Xiaomi starebbe lavorando a un nuovo smartphone sperimentale progettato per esplorare il futuro dell'IA applicata ai dispositivi mobili. L'indiscrezione proviene dal noto leaker Digital Chat Station, secondo cui gli ingegneri dell'azienda cinese stanno sviluppando un concept phone molto diverso dagli smartphone attualmente in commercio.
Non si tratterebbe di un prodotto destinato al lancio immediato, ma di una piattaforma di test per introdurre tecnologie che potrebbero arrivare nei modelli futuri. Dal punto di vista estetico, il dispositivo punterebbe su una struttura unibody completamente integrata, priva di giunture visibili.

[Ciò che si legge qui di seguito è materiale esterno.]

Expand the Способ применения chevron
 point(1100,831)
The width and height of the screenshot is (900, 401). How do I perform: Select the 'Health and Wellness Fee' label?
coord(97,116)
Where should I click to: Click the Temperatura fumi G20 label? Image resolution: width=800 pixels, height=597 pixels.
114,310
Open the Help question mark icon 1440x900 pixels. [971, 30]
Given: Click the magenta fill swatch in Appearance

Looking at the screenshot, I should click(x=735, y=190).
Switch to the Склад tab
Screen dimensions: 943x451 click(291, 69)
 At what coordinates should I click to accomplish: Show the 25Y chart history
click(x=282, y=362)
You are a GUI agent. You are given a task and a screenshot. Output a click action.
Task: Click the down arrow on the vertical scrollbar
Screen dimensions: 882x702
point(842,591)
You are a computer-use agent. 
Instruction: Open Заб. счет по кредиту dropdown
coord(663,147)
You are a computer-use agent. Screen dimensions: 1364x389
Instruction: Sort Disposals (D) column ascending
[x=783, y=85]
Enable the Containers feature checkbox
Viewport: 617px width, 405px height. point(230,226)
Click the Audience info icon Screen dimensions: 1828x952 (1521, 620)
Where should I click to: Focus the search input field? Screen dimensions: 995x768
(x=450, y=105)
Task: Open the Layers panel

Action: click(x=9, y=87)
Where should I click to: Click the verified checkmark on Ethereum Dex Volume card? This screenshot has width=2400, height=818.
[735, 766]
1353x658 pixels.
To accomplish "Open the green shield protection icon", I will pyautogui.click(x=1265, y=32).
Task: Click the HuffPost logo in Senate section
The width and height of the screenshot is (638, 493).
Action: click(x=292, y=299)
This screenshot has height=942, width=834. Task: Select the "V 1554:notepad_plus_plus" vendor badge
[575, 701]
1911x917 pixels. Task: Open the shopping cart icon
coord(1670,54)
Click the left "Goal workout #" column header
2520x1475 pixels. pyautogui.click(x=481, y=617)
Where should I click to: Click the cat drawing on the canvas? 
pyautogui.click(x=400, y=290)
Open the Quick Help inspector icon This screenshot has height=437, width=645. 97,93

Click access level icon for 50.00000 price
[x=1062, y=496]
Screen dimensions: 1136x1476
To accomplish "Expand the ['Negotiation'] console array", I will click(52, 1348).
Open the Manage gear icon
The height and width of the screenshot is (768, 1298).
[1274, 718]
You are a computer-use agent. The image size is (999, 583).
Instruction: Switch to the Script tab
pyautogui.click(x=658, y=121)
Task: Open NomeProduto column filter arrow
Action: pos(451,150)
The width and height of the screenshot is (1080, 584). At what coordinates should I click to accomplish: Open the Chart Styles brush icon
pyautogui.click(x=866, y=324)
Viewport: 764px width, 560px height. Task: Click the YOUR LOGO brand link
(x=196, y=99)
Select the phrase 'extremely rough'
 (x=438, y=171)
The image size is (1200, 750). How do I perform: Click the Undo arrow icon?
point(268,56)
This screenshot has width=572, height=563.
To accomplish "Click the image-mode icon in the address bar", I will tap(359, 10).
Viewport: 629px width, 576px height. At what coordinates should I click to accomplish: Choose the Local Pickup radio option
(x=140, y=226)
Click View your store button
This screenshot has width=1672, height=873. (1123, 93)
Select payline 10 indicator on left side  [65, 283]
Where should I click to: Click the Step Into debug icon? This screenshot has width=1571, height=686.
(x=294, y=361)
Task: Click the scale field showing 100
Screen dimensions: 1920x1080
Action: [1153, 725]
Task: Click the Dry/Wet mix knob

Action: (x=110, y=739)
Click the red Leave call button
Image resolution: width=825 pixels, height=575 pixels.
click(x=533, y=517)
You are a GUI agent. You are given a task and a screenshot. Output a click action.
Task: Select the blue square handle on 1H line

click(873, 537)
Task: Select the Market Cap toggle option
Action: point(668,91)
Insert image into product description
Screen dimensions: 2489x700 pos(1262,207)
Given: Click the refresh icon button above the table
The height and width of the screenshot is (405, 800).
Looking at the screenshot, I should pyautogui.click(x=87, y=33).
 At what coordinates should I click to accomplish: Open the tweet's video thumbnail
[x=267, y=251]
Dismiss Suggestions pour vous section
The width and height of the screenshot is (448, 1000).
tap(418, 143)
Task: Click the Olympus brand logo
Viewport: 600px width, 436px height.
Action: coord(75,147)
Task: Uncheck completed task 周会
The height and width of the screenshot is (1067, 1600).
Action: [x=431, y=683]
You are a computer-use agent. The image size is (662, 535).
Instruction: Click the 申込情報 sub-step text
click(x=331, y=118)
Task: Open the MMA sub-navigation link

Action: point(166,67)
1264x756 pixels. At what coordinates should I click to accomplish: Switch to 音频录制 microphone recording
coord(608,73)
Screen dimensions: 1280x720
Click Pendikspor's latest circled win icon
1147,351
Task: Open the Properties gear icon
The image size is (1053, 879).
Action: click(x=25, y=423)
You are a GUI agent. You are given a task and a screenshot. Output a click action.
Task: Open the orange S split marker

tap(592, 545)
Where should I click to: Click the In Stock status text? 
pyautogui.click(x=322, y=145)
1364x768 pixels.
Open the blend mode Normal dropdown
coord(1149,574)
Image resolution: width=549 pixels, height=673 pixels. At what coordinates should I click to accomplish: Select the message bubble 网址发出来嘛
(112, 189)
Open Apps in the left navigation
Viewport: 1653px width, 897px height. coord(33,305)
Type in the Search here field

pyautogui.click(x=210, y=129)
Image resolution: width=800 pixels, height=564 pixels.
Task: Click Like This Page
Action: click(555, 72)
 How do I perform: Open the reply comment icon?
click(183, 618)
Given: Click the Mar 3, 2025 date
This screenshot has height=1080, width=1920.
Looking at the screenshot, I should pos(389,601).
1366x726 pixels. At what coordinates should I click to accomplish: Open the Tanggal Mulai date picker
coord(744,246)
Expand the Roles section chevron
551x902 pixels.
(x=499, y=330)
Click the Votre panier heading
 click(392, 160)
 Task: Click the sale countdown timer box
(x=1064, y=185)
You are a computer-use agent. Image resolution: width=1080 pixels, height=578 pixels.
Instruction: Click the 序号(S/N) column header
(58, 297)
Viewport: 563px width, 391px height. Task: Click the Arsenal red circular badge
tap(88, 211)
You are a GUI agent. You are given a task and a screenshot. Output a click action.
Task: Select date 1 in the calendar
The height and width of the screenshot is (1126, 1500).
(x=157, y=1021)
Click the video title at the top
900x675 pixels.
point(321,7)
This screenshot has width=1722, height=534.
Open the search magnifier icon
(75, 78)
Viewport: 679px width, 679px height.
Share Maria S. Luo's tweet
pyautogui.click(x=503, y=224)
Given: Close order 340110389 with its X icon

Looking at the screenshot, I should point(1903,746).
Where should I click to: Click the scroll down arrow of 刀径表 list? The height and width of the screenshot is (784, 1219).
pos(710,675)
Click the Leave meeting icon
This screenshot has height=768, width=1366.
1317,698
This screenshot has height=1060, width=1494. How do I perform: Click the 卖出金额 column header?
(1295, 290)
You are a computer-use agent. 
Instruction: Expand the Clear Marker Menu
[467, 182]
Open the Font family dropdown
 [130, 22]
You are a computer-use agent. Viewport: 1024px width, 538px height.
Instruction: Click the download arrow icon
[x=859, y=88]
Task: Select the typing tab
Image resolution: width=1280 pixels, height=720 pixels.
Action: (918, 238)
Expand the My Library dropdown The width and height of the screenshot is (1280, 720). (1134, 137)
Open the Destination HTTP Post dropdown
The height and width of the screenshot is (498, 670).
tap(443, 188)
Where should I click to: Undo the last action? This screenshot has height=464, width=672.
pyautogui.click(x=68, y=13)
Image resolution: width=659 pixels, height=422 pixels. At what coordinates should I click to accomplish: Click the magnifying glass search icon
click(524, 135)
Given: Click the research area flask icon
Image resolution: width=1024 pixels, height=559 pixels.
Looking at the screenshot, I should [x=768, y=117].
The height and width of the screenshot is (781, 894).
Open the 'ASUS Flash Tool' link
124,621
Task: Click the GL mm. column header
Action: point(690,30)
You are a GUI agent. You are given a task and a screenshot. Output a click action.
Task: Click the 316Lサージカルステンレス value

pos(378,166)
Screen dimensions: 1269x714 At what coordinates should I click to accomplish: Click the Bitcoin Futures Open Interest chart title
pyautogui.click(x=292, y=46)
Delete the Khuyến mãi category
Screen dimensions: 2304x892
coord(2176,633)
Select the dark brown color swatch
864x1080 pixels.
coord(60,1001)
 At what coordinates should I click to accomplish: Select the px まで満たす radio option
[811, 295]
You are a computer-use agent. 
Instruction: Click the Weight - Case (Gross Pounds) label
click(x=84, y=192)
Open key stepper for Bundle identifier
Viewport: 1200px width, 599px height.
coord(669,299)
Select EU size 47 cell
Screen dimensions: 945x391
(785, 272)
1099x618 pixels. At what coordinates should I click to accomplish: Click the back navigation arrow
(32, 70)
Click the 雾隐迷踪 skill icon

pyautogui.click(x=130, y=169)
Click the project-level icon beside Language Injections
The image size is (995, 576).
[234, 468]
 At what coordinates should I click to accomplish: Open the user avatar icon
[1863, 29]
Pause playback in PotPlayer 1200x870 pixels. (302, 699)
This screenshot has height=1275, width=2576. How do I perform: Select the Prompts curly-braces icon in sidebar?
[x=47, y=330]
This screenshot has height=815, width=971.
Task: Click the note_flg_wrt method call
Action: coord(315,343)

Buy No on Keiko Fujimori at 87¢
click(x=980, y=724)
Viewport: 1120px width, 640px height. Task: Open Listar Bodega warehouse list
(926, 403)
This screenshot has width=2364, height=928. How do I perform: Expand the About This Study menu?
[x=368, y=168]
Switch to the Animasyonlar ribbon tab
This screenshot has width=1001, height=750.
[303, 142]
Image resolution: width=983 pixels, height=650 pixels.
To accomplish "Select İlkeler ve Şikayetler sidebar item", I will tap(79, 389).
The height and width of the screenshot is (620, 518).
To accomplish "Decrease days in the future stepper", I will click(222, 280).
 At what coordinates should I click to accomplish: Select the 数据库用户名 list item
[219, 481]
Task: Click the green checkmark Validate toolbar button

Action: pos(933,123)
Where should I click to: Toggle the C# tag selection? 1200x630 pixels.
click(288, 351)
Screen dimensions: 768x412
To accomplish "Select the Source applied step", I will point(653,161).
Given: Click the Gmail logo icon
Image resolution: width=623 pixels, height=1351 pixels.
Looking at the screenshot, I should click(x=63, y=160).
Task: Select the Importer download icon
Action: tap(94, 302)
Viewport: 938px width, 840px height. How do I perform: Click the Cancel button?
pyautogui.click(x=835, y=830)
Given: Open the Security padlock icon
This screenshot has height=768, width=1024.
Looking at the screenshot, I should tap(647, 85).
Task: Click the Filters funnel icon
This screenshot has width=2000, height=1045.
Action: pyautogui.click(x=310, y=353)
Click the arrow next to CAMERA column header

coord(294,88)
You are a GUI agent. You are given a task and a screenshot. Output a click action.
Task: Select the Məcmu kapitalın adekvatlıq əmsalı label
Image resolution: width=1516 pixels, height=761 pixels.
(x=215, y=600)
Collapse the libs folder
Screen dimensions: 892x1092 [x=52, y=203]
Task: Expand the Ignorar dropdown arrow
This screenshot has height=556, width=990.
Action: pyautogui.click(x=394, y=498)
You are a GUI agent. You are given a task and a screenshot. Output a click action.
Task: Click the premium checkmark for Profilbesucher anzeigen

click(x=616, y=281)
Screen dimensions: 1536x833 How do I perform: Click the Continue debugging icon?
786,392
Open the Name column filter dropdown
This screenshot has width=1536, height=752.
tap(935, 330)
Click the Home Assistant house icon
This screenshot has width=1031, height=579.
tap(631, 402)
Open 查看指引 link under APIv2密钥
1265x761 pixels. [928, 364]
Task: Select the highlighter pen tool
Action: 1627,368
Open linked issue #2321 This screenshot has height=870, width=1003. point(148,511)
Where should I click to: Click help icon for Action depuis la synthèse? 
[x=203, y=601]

L'obiettivo sarebbe quello di ottenere un design estremamente pulito e moderno. Sul frontale troverebbe spazio un display LIPO da 6,5" con cornici perfettamente simmetriche e spessore di appena 0,5 millimetri.
Il comparto fotografico di questo concept-phone Xiaomi
Sul retro sarebbe presente una singola fotocamera da 200 megapixel basata su un sensore molto grande da 1/1,12 pollici. Questa configurazione dovrebbe garantire un'elevata qualità fotografica e prestazioni superiori nella cattura dei dettagli e nella gestione della luce. Al momento non sono stati diffusi particolari precisi sulla fotocamera anteriore, che resta quindi uno degli aspetti ancora poco chiari del progetto.
Un altro elemento di grande interesse riguarda la batteria. Secondo le indiscrezioni, il concept integrerebbe un'unità da ben 8000 mAh, una capacità decisamente superiore rispetto agli standard attuali e potenzialmente in grado di assicurare un'autonomia estremamente elevata.
L'innovazione dell'IA in questo "smartphone" Xiaomi
La vera innovazione, tuttavia, sarebbe rappresentata dall'intelligenza artificiale integrata a livello di sistema. Il telefono dovrebbe includere un agente IA sempre attivo in background, capace di utilizzare la fotocamera frontale per osservare costantemente l'ambiente e reagire automaticamente senza l'intervento dell'utente.
Questo sistema collaborerebbe anche con la fotocamera principale, riconoscendo le scene e ottimizzando gli scatti in tempo reale. In pratica, la fotocamera non si limiterebbe a registrare immagini, ma sarebbe in grado di interpretare ciò che vede e migliorare automaticamente il risultato finale. Staremo a vedere se arriveranno ulteriori informazioni in merito.